▸ AIM OF THE TASK:
Copy the lines from the one containing "Select the fieldDeserializer variable row" through the one containing "Action: pyautogui.click(x=121, y=257)", inclusive, verbatim.

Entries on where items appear
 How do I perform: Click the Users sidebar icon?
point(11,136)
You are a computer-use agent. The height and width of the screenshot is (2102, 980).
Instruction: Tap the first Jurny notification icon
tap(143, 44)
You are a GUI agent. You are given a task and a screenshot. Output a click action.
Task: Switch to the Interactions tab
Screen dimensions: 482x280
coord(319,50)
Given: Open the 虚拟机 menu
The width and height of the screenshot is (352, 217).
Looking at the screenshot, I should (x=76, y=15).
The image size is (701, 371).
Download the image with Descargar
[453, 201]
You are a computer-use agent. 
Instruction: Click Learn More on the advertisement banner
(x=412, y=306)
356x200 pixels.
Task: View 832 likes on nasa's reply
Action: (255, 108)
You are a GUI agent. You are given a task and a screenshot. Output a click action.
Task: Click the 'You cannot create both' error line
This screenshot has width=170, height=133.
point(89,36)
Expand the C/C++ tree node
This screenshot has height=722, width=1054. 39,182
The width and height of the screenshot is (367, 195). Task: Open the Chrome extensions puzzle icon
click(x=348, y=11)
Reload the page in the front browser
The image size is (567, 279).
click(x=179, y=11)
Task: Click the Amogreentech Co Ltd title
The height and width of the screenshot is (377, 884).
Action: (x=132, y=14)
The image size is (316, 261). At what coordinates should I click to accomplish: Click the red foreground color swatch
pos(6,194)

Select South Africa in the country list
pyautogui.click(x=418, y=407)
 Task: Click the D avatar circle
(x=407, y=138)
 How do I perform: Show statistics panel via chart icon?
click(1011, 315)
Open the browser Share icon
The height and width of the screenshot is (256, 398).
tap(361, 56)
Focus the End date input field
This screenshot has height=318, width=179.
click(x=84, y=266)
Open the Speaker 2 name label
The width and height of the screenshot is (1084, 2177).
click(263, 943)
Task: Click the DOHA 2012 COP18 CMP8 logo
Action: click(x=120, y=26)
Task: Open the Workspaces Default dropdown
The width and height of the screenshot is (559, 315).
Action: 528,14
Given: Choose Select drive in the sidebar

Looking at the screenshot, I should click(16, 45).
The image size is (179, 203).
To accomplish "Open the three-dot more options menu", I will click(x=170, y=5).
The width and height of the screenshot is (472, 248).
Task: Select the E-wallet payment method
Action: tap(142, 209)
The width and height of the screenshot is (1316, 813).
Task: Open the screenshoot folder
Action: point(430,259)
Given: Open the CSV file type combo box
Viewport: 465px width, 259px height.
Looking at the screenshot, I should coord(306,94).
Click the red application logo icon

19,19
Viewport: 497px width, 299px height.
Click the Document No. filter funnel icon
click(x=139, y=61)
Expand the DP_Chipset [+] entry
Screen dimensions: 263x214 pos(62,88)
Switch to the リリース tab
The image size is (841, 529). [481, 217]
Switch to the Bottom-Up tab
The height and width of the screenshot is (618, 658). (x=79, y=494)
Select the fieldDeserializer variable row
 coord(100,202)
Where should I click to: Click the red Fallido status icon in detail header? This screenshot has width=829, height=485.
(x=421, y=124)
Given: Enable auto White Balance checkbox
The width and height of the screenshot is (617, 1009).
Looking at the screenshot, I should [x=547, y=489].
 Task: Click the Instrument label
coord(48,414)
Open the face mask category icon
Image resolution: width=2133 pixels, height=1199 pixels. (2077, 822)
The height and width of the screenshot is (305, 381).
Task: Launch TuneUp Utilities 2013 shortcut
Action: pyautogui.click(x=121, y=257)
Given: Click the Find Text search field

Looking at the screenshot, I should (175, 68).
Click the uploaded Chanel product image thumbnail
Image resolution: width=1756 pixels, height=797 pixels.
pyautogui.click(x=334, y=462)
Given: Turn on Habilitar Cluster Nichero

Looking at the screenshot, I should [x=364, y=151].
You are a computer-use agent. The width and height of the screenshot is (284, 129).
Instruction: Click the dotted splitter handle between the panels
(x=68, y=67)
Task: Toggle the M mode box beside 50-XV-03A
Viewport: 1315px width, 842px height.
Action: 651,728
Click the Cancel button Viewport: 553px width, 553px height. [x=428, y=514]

▸ THE SOLUTION:
Select the fieldDeserializer variable row
 coord(100,202)
Where should I click to: Click the red Fallido status icon in detail header? This screenshot has width=829, height=485.
(x=421, y=124)
Given: Enable auto White Balance checkbox
The width and height of the screenshot is (617, 1009).
Looking at the screenshot, I should [x=547, y=489].
 Task: Click the Instrument label
coord(48,414)
Open the face mask category icon
Image resolution: width=2133 pixels, height=1199 pixels. (2077, 822)
The height and width of the screenshot is (305, 381).
Task: Launch TuneUp Utilities 2013 shortcut
Action: pyautogui.click(x=121, y=257)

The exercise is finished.